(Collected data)
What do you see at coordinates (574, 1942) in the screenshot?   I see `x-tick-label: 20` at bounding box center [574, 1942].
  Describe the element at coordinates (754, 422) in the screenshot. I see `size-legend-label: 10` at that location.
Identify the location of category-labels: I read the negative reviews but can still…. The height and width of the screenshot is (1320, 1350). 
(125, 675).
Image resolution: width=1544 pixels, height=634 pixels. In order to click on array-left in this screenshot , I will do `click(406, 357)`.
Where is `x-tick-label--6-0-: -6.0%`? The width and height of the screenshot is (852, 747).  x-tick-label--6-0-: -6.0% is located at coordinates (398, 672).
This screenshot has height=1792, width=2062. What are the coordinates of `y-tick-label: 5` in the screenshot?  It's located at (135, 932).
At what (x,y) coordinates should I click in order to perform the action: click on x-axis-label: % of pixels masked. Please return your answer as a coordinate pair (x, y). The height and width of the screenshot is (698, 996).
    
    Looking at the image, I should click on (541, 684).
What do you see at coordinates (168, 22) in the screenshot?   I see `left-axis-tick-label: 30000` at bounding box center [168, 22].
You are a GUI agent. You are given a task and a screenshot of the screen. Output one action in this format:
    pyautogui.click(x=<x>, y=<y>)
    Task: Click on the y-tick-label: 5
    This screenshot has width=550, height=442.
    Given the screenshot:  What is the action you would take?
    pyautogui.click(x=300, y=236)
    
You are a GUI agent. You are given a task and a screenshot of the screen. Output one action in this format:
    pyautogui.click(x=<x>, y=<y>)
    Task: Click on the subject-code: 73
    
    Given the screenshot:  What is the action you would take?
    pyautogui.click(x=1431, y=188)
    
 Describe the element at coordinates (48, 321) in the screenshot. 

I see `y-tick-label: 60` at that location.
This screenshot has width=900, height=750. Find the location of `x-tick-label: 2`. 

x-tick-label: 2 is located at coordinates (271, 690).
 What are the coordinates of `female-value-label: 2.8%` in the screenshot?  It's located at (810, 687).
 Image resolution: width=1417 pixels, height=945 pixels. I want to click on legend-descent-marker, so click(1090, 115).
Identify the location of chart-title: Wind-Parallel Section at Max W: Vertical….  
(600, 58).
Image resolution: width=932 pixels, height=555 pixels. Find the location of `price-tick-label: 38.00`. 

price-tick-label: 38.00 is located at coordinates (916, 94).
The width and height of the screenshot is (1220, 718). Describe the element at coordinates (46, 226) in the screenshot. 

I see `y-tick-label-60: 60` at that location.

> Assignment
Change every "GUI agent" in the data above to "screen assistant", and leave everything else as it is.

> Task response
What do you see at coordinates (574, 1942) in the screenshot?   I see `x-tick-label: 20` at bounding box center [574, 1942].
  Describe the element at coordinates (754, 422) in the screenshot. I see `size-legend-label: 10` at that location.
Identify the location of category-labels: I read the negative reviews but can still…. The height and width of the screenshot is (1320, 1350). 
(125, 675).
Image resolution: width=1544 pixels, height=634 pixels. In order to click on array-left in this screenshot , I will do `click(406, 357)`.
Where is `x-tick-label--6-0-: -6.0%`? The width and height of the screenshot is (852, 747).  x-tick-label--6-0-: -6.0% is located at coordinates (398, 672).
This screenshot has height=1792, width=2062. What are the coordinates of `y-tick-label: 5` in the screenshot?  It's located at (135, 932).
At what (x,y) coordinates should I click in order to perform the action: click on x-axis-label: % of pixels masked. Please return your answer as a coordinate pair (x, y). The height and width of the screenshot is (698, 996).
    
    Looking at the image, I should click on (541, 684).
What do you see at coordinates (168, 22) in the screenshot?   I see `left-axis-tick-label: 30000` at bounding box center [168, 22].
You are a screen assistant. You are given a task and a screenshot of the screen. Output one action in this format:
    pyautogui.click(x=<x>, y=<y>)
    Task: Click on the y-tick-label: 5
    This screenshot has width=550, height=442.
    Given the screenshot:  What is the action you would take?
    pyautogui.click(x=300, y=236)
    
You are a screen assistant. You are given a task and a screenshot of the screen. Output one action in this format:
    pyautogui.click(x=<x>, y=<y>)
    Task: Click on the subject-code: 73
    
    Given the screenshot:  What is the action you would take?
    pyautogui.click(x=1431, y=188)
    
 Describe the element at coordinates (48, 321) in the screenshot. 

I see `y-tick-label: 60` at that location.
This screenshot has width=900, height=750. Find the location of `x-tick-label: 2`. 

x-tick-label: 2 is located at coordinates (271, 690).
 What are the coordinates of `female-value-label: 2.8%` in the screenshot?  It's located at (810, 687).
 Image resolution: width=1417 pixels, height=945 pixels. I want to click on legend-descent-marker, so click(1090, 115).
Identify the location of chart-title: Wind-Parallel Section at Max W: Vertical….  
(600, 58).
Image resolution: width=932 pixels, height=555 pixels. Find the location of `price-tick-label: 38.00`. 

price-tick-label: 38.00 is located at coordinates (916, 94).
The width and height of the screenshot is (1220, 718). Describe the element at coordinates (46, 226) in the screenshot. 

I see `y-tick-label-60: 60` at that location.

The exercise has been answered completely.